Publicado hoy en El Cultural
Pisé el desértico mar del Cabo de
Gata a los tres años. Mis padres me arrastraron hasta allí en lo que fueron sus
primeras vacaciones como adultos, o padres, o lo que quiera que fueran en aquel
1994. Siete horas de tren hasta Almería, otra de autobús hasta el Cabo y huelga
de basuras en aquel pueblo aún diminuto y (siempre) feucho. Bueno, todo pasó.
El horror pasó. Lo feo pasó porque, cuentan mis padres, allí estaba ese mar, al
final de todo, ese poniente inmenso, sólo horizonte, para no volver a querer mirar
hacia atrás. Se enamoraron y desde 1996 no han dejado las tierras almerienses.
Crearon allí su nido, también mi nido, con el Cabo como paraíso.
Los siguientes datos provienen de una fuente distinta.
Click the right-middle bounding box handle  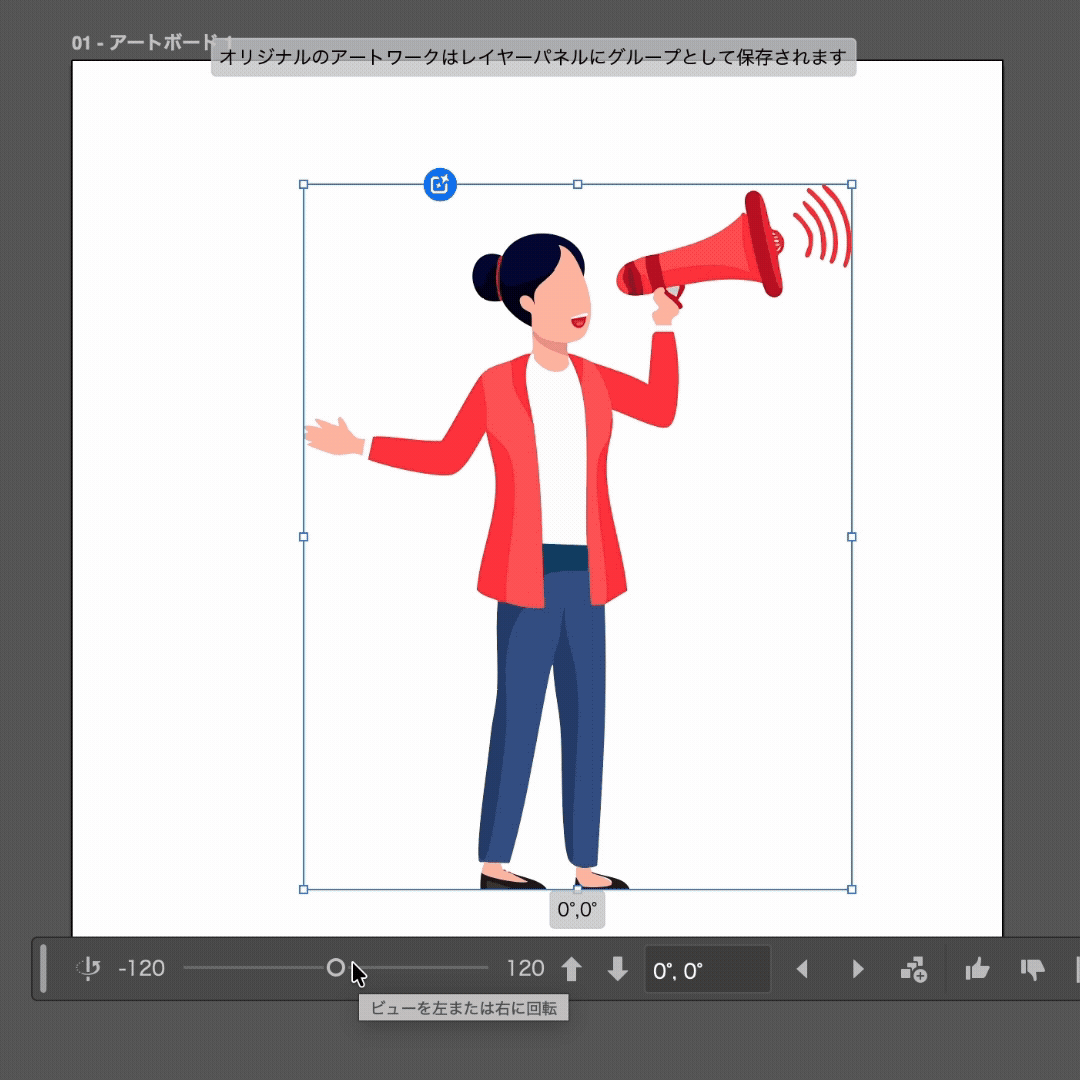pyautogui.click(x=852, y=537)
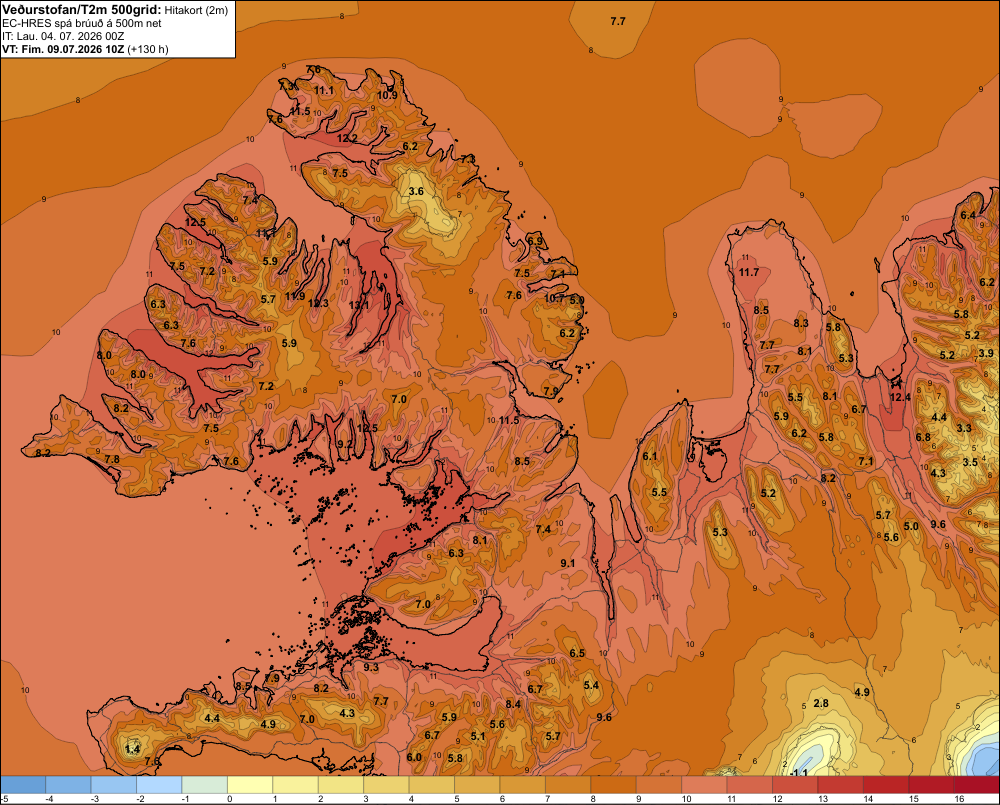Click the 1.4 temperature label

click(132, 749)
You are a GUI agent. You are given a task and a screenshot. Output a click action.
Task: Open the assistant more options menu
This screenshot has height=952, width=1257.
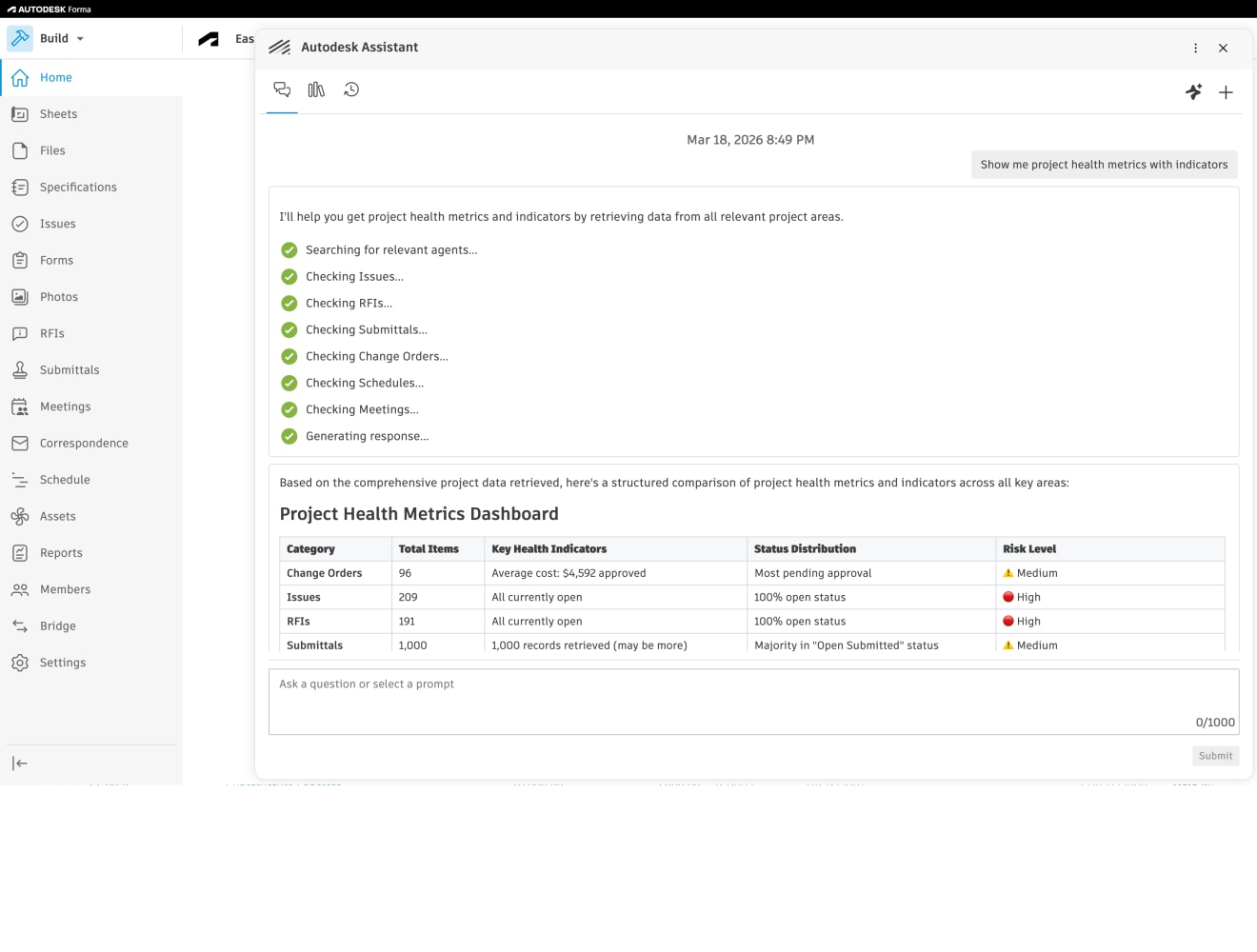point(1195,48)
En aquel tiempo, durante los
noventa, yo aún no era consciente de que por esas mismas tierras rondaba el poeta
al que más tarde admiraría tanto: José Ángel Valente. Cuentan mis padres que a
los siete años me llevaron a un recital suyo y que el poeta pasó un buen rato
hablando de las maravillas del Cabo de Gata, de su parque natural y de su
puesta de sol. “La puesta de sol del Cabo de Gata es la herida de Dios”, un
poco cursi, en principio, esta metáfora, pero certera, porque si he de elegir
un lugar y un instante precisos en este planeta, me quedo con el Cabo de Gata
hacia las nueve de la noche y en verano, y con ese cielo magnífico y una
cerveza del bar El Cabo, y las olas y el mar ahí, sí, ahí y el cielo ahí, sí,
ahí... y no sé si será la herida de Dios lo que veo ante mí, o la herida de
José Ángel Valente, llena de sal... y que ahora tanto echo de menos.